The question is: which ship is the original one? If you had to point out which ship is the "same" as the original one, would it be: Boat A, the one with all new planks, or Boat B, the one with the old planks from the boat we started with?

This is an old philosophical problem that people have been trying to resolve for 2000 years.

“The ship wherein Theseus and the youth of Athens returned had thirty oars, and was preserved by the Athenians down even to the time of Demetrius Phalereus, for they took away the old planks as they decayed, putting in new and stronger timber in their place, insomuch that this ship became a standing example among the philosophers, for the logical question of things that grow; one side holding that the ship remained the same, and the other contending that it was not the same.

– Plutarch, Vita Thesei, 22-23

How does it relate to tracking planets?

We can easily create a similar scenario that - while not being something that can realistically happen during the simulation - nicely shows the problem. Say you want to track a planet. You remove a particle and put another particle in its place. You keep doing this until you replace every particle in the object. Then you take the particles you removed and create a new planet. Which planet is the "same" as the one we started with? And if you wanted to track the planet's position, what exactly should you track?

Of course, this is a completely arbitrary scenario, but we have the exact same problem even with realistic simulations. If we track a planet and it merges with another planet, what do we track then? What if the planet breaks apart into five pieces? What if it explodes completely into a cloud of particles?

What's the solution?

Just like the Ship of Theseus has no right answer, there it no single good solution for object tracking. It depends on the situation and on what we expect the object tracker to do. There are two options:

Option 1: Track a fixed set of particles

This is the current tracking method (as of version 0.5). We simply remember the indices of particles belonging to the tracked body and then track those particles, regardless of whether they belong to a single body or not. This means that when a planet splits into five pieces, we don't track any specific object anymore but rather the center of mass of those five objects. If applied to the Ship of Theseus, this would correspond to following the individual ship planks, or the Boat B.

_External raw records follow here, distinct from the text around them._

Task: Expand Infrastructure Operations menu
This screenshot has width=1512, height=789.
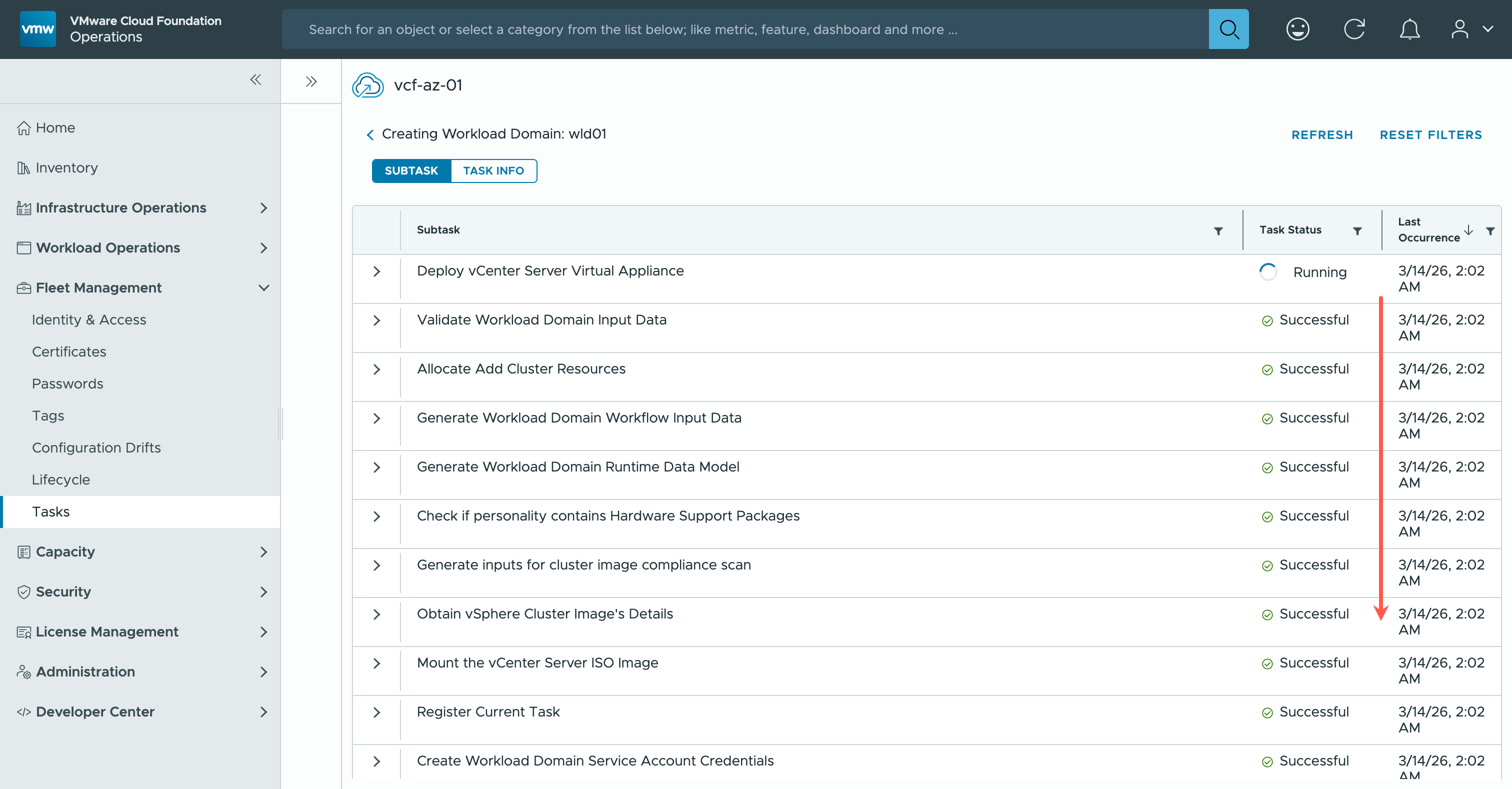Action: tap(264, 208)
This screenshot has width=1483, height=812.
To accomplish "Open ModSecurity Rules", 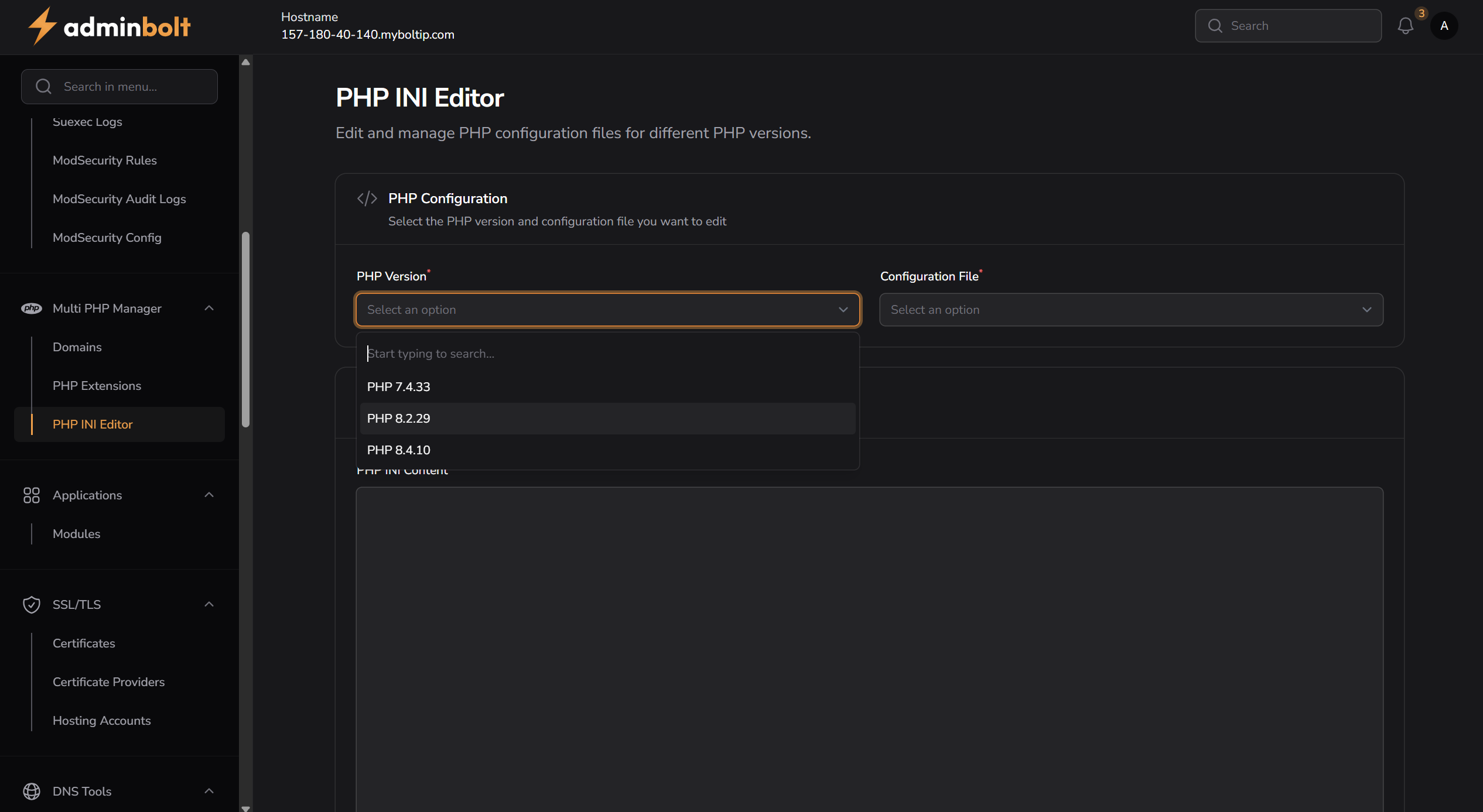I will [x=104, y=160].
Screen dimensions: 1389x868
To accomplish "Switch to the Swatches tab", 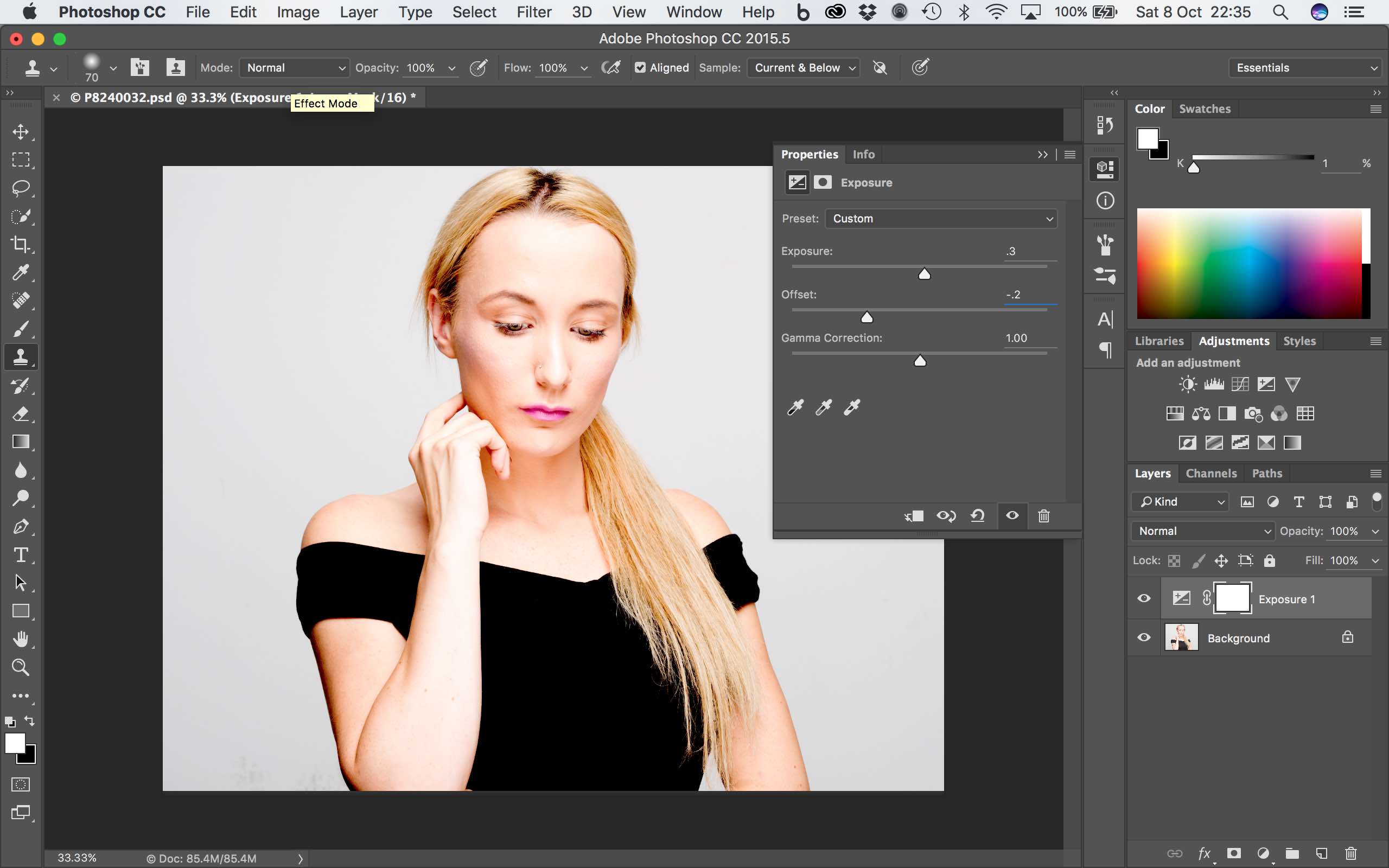I will (x=1204, y=108).
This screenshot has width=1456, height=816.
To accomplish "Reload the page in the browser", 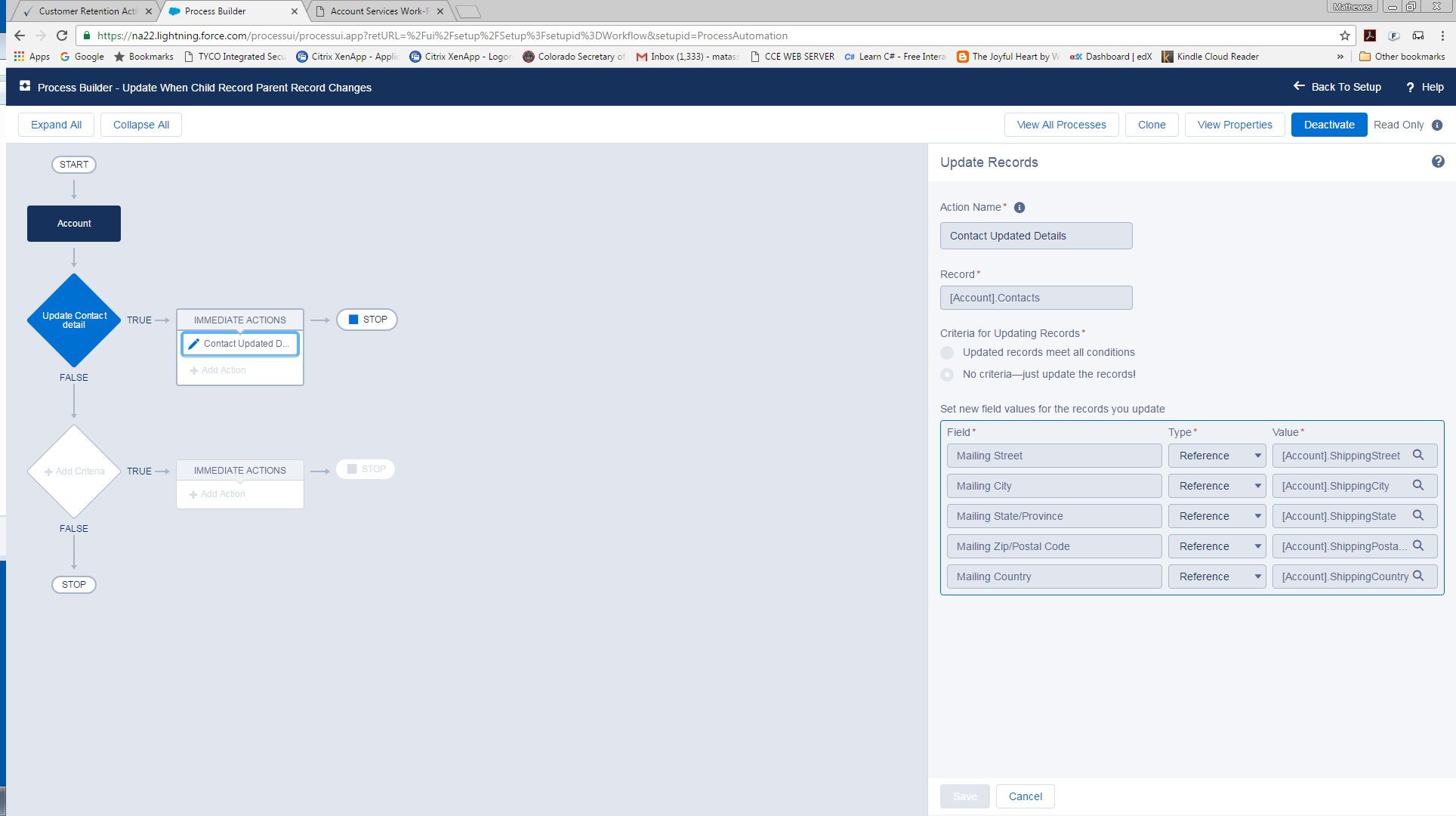I will pos(62,36).
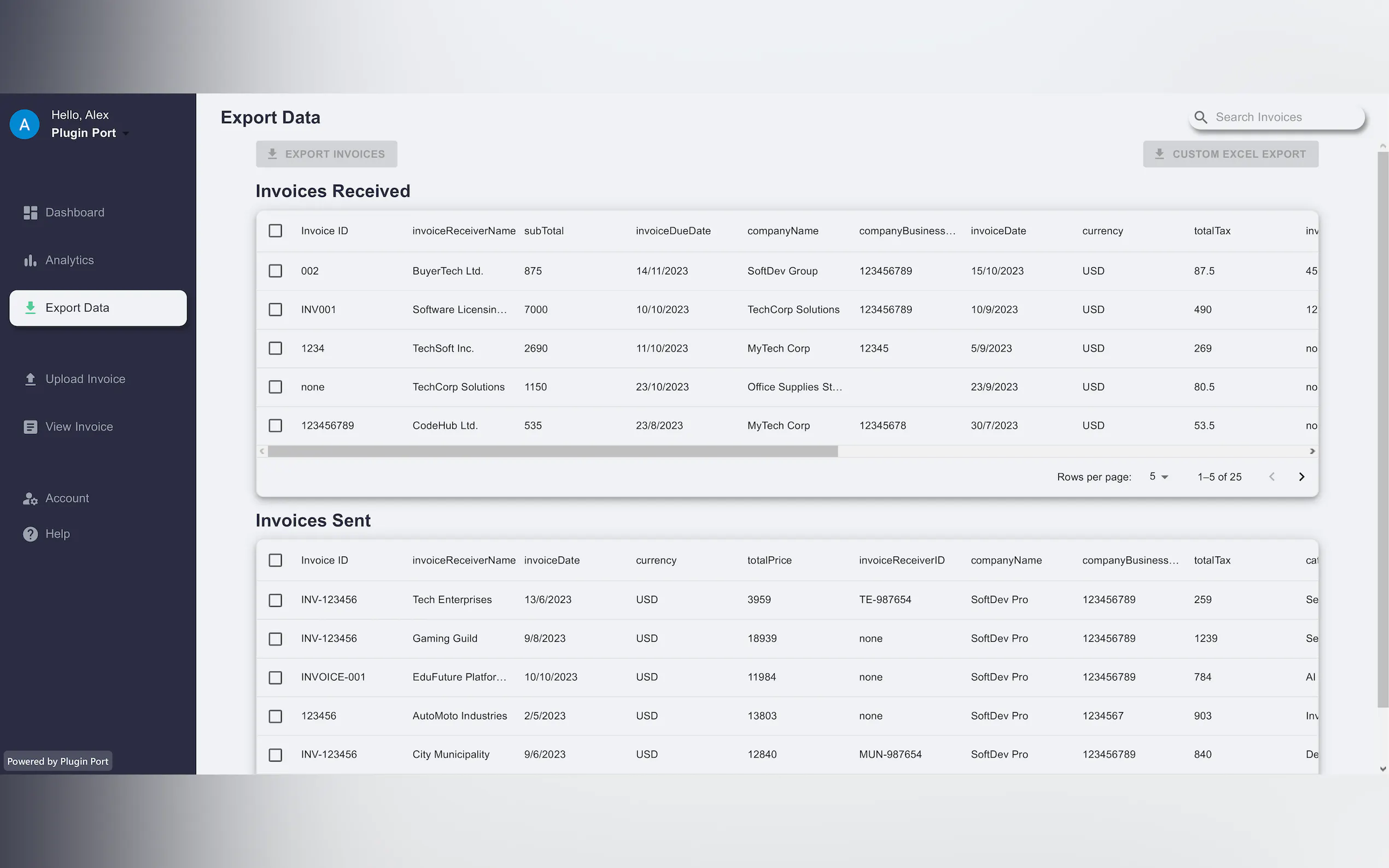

This method of tracking is naturally smooth and continuous over time, as the motion of individual particles is also smooth and the set of particles that is being tracked is unchanged. However, as the camera is not necessarily centered at any specific object, the object we wish to track can move out of the center of the view or completely disappear from the screen, which defeats the purpose of tracking

Option 2: Adaptively change the particle set during the simulation

This one is a bit more difficult to explain. We look at the current bodies in the simulation, each made of a set of particles, and change the set of tracked particles to the particles of the body that has the largest intersection with the set we tracked previously. We thus always track a body - when bodies in the simulation change, so does the set of particles we track. If we used this method on the Ship of Theseus, we would track the position of the Boat A.

This tracking method works nicely in situations where bodies change slowly during the simulation, such as when a planet accretes particles from a surrounding cloud or loses particles due to radiation pressure. However, the tracked position can abruptly change between two consecutive steps when two bodies collide. For this reason, the tracked position has to be smoothed explicitly.

This option will be the new default in the next version. The tracking option 1 can still be set in the parameters of the camera tracker, if needed.